Over at Global Guerrillas, John Robb notes: “Many people assume, wrongly, that [Islamicist] terrorists are poor and uneducated.” After a brief discussion, he then concludes by agreeing with another blogger, “that the driving force in recruitment is religious intensity.”

Which caused me to make the following proposal:

“If religious intensity is the driving factor, maybe that’s where we should concentrate our attack. For the fact is, Mohammadism is extremely vulnerable to frontal critical assault. The guy modeled himself on Moses the warlord — and then went on to ok lying and deception, make looting a way of life, and condone the murder of those who dared to make fun of him. Plus he bent the rules whenever it suited his convenience (as when he allowed himself to marry a nine year old girl). Islam has never brooked open criticism — the very thing that the West, using the IT revolution, is able to deliver in spades. So let’s put away all our scruples about “criticizing another man’s religion,” and give em hell Harry Truman style.
===
**TO DO**
Summarize the post on terrorist recruitment in two sentences.
===
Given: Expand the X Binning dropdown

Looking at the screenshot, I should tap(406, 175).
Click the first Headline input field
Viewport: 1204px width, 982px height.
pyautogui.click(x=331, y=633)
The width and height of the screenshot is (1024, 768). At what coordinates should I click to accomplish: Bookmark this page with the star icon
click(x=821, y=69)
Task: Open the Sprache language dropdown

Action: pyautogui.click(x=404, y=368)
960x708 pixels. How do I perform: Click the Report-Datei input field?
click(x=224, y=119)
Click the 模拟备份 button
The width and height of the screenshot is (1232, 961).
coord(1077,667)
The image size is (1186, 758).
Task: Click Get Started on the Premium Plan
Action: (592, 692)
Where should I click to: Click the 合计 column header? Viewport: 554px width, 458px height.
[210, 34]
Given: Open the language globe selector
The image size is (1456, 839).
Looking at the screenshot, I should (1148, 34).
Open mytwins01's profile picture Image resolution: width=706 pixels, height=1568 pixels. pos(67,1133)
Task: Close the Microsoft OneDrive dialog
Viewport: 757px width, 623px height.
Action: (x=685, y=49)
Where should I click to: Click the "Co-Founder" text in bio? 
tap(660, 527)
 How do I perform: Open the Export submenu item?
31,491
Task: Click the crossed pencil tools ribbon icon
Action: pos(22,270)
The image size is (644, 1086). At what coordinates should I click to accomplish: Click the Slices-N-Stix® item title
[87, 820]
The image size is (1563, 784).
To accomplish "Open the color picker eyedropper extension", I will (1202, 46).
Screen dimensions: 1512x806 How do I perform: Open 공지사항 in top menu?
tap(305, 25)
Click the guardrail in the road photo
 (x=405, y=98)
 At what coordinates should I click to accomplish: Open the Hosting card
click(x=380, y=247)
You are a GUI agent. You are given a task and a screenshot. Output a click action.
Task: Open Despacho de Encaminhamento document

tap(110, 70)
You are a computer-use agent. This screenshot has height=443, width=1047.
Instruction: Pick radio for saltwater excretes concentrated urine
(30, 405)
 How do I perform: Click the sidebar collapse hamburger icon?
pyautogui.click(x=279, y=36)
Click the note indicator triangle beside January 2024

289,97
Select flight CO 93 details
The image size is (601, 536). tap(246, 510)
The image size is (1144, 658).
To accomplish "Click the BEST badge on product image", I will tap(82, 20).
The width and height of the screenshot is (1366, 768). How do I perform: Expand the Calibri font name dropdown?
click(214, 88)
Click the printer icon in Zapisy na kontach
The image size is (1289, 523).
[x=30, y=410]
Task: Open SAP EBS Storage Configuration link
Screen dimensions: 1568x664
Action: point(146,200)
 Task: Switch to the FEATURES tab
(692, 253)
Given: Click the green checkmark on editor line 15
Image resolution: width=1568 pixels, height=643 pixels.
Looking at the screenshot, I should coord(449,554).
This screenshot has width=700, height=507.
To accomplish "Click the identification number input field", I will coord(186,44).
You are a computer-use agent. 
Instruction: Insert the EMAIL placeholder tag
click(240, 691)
===
**ANSWER AREA**
The post cites John Robb of Global Guerrillas, who says it is wrong to assume Islamicist terrorists are poor and uneducated and who agrees with another blogger that religious intensity drives recruitment. In response, the writer proposes aiming the attack at that religious intensity, calling the faith extremely vulnerable to direct criticism and urging the West to use the IT revolution to deliver that criticism without scruple.